-------- Material to process

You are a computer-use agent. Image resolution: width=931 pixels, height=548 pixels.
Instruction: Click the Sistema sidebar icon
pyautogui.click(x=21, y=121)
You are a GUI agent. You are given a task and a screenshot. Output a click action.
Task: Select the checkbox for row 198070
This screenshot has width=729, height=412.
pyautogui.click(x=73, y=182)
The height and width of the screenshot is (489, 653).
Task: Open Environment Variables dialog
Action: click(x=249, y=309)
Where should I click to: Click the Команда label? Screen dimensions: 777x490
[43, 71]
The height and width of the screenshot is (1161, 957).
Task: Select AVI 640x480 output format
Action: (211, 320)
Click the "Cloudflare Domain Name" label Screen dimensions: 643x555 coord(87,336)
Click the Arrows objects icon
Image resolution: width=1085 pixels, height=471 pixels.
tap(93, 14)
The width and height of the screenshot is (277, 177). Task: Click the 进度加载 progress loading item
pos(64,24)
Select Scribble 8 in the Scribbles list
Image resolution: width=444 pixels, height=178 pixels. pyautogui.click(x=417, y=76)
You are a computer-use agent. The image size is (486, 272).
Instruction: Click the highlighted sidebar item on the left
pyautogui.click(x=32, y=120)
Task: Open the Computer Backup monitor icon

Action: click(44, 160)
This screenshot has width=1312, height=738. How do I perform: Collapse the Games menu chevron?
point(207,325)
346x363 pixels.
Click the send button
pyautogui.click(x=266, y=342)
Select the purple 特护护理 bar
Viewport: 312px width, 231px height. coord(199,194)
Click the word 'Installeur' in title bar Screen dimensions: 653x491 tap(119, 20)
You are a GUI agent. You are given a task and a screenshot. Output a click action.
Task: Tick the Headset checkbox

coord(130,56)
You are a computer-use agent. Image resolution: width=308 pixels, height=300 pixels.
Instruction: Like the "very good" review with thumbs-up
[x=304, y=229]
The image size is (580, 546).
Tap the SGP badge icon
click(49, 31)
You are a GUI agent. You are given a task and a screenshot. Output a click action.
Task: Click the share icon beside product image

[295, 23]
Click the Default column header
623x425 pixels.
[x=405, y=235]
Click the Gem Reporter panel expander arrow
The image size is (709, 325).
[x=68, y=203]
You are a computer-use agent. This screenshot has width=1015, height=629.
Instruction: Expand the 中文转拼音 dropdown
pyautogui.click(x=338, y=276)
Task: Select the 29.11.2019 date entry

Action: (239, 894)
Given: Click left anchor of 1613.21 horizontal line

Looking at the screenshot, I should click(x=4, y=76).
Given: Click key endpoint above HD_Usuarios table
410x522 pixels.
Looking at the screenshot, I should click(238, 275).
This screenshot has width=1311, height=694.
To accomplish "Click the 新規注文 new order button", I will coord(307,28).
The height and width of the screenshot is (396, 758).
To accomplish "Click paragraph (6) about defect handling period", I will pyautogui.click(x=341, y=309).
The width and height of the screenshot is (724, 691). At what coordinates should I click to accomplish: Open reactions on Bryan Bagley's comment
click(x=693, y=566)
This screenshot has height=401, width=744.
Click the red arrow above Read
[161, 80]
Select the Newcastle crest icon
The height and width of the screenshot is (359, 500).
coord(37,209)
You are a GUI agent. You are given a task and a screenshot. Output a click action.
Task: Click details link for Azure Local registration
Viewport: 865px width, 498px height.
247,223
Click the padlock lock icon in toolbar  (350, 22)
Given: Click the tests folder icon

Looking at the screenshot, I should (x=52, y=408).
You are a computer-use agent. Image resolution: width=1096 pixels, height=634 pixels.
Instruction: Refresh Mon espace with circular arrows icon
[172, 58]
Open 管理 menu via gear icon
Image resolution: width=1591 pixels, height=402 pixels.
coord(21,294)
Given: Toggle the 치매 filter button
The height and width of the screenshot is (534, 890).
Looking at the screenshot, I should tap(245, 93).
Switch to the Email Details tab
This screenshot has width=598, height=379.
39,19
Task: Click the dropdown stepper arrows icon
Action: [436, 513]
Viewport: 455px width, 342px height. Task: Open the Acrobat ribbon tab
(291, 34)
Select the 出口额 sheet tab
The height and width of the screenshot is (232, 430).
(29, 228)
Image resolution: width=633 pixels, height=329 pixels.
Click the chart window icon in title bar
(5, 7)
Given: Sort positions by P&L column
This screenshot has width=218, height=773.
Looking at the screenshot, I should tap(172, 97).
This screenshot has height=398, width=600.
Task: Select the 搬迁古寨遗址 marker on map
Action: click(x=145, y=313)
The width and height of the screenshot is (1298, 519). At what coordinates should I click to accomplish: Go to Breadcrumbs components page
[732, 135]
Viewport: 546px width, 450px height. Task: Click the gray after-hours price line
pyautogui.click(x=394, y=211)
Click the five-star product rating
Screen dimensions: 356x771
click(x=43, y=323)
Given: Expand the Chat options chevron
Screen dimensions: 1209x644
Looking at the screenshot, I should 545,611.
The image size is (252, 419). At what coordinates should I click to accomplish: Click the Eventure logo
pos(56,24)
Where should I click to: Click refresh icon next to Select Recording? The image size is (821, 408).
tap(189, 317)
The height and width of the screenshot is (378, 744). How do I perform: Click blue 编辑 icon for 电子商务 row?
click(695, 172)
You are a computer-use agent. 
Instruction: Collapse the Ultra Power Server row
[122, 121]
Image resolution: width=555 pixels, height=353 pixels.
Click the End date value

----------------

▸ **Task description**
Could you write out only the lines of the listing above from the one that contains "Instruction: Collapse the" through its final line, exactly and inclusive?

▸ **Your solution**
Instruction: Collapse the Ultra Power Server row
[122, 121]
Image resolution: width=555 pixels, height=353 pixels.
Click the End date value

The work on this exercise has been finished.